Лондон, как живой организм, был болен, и положение только ухудшалось.
В 1815 году домовладельцам разрешили устанавливать в домах все более популярный ватерклозет Джозефа Брамалла и сливать нечистоты прямо в сточные канавы. К 1828 году уже 140 сточных канав сбрасывали стоки прямо в Темзу. К 1834 году люди начали осознавать весь ужас загрязнения воды. Как сказал Сидни Смит, каноник собора Св. Павла: «Кто выпьет стакан лондонской воды, тот, в прямом смысле слова, отправит себе в желудок больше живых организмов, чем на всем земном шаре имеется людей — мужчин, женщин и детей».
Но связи между канализационными стоками и болезнями все равно пока не видели. Всем казалось, что болезни вызывает сам запах — миазмы. Его называли «дьявольским духом». Эдвин Чедвик решил бороться с вонью и распорядился откачивать еще больше лондонских нечистот в Темзу — и последствия были катастрофические.
В 1849 году случилась очередная вспышка холеры, от которой умерло 14000 людей. К 1854 году, когда Найтингейл и Сикоул готовились к отправке в Крым, тайну этой болезни еще не раскрыли. Обе женщины были глубоко невежественны в том, что сегодня называется «основами гигиены», но это было бы полбеды.
Разными путями, но обе они обрели жгучее желание посвятить жизнь делу помощи больным. Обе приложили руку к созданию самого понятия о профессиональной медпомощи и уходе за больными.
На пути к своей цели обе столкнулась с предрассудками и дискриминацией — просто чудовищными по нынешним меркам. Давайте проследим, какой путь прошла каждая из них к той памятной встрече в одном из госпиталей в Турции. Надеюсь, меня не обвинят в желании прослыть политкорректным, если я скажу, что карьера Найтингейл была, конечно, ярким образцом торжества силы воли, но путь Сикоул в каком-то смысле был даже более поразительным.
Дед Флоренс Найтингейл по матери сделал состояние на добыче свинца. Семья владела поместьем в Дербишире и замком Эмбли-Парк в Гемпшире в псевдотюдоровском стиле. Родители Флоренс ездили отдыхать за границу: во Флоренцию (где она и родилась в 1820-м) и в Париж, где она видела знаменитостей. Как только она достигла возраста, когда уже могла задумываться о будущем, Флоренс решила, что разочарует своих родителей.
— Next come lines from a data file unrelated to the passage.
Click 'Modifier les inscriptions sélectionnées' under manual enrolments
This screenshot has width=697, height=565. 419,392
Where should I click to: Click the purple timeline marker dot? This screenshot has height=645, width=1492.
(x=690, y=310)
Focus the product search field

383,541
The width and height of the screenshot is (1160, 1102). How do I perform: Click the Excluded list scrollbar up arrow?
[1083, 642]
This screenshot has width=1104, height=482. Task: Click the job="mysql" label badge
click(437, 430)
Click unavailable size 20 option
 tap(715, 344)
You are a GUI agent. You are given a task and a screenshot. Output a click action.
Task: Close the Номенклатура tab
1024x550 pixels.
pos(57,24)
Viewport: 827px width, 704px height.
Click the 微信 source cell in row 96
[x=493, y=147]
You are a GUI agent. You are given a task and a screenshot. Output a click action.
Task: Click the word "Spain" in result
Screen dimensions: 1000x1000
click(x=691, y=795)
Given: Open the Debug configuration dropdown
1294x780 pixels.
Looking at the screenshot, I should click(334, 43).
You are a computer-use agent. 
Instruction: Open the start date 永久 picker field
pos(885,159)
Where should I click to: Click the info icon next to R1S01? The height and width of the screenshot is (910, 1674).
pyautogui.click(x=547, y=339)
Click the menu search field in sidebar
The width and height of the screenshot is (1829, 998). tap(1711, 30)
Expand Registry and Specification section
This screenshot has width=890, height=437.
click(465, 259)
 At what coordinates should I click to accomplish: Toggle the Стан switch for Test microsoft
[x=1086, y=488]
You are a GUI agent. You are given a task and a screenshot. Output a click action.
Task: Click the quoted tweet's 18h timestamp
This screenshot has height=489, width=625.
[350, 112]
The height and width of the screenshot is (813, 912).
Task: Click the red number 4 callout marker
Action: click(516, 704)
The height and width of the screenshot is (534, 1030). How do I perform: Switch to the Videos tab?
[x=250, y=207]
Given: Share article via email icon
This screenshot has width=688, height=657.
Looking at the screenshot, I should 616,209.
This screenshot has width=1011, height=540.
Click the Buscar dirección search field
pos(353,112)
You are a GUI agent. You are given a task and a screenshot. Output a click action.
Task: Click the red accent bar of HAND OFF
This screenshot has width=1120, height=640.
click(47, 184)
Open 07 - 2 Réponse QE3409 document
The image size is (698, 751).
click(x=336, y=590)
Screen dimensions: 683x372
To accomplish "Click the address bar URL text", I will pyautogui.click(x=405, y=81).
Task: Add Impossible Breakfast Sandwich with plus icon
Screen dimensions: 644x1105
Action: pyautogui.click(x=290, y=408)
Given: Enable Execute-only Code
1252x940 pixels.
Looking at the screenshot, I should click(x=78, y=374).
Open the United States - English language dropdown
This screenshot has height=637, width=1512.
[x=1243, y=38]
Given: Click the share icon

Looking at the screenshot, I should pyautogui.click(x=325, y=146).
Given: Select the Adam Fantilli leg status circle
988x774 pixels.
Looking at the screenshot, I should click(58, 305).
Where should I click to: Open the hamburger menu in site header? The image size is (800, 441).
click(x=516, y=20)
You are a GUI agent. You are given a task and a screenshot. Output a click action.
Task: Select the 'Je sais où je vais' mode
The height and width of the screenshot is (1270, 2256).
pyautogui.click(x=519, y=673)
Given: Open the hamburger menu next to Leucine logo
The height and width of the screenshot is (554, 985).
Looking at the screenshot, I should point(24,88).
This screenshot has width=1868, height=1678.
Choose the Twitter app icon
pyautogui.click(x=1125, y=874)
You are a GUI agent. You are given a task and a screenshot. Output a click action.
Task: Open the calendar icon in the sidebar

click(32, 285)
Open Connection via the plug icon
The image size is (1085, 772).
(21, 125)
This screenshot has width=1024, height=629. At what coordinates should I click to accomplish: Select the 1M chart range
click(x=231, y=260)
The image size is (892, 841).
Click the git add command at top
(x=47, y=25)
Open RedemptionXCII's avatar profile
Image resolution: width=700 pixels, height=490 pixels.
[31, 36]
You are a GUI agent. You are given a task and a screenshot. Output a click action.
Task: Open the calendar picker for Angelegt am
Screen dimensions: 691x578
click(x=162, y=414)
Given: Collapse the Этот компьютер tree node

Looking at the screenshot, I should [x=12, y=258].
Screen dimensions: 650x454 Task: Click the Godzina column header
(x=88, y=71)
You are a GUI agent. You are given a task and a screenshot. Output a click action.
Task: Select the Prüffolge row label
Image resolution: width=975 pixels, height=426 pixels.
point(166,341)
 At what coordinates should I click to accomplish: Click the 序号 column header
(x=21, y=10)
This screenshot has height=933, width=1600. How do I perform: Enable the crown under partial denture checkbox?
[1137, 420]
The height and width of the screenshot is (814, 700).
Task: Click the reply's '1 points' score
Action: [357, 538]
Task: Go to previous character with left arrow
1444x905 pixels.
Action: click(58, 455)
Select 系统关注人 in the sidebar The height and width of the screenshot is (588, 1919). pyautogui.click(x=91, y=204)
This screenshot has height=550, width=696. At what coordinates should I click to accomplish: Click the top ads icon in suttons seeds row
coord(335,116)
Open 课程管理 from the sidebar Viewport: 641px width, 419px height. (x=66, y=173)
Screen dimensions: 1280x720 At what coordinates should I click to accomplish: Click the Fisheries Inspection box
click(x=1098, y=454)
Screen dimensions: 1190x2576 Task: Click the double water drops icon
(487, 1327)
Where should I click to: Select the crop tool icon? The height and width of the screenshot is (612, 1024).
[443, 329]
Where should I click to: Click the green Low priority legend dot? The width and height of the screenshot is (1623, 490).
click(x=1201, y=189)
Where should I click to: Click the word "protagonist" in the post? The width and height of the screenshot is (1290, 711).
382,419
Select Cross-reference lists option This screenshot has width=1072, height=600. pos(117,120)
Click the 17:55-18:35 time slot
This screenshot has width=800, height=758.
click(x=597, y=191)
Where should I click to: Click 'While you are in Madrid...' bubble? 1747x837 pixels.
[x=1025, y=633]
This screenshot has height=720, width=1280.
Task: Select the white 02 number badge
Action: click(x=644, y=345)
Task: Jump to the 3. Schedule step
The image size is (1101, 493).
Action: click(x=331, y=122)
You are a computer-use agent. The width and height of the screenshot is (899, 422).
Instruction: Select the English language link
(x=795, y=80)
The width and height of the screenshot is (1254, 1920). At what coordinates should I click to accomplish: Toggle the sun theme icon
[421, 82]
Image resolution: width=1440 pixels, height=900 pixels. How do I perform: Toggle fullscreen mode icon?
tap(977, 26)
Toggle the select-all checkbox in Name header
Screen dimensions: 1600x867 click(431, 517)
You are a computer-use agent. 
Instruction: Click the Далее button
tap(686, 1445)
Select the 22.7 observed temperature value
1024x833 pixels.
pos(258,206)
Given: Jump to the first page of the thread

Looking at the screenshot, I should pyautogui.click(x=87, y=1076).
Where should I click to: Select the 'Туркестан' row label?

Ей прочили нормальное будущее — выйти замуж за достойного молодого человека. А она об этом не помышляла. Она хотела стать медсестрой. Она тренировалась в этой профессии на сестре, на своих куклах, даже наложила шину на ручку одной из них.
Она взрослела, и это желание становилось сильнее. Она хотела, чтобы ее уважали за что-то полезное, за то, что она сделала. Она попыталась сбежать и стать медицинской сестрой в больнице Солсбери, но родители ей помешали. Она придумывала планы по созданию чего-то вроде протестантской сестринской общины — без обетов, для женщин, способных на сострадание. «Даже не думай», — сказала ее мать.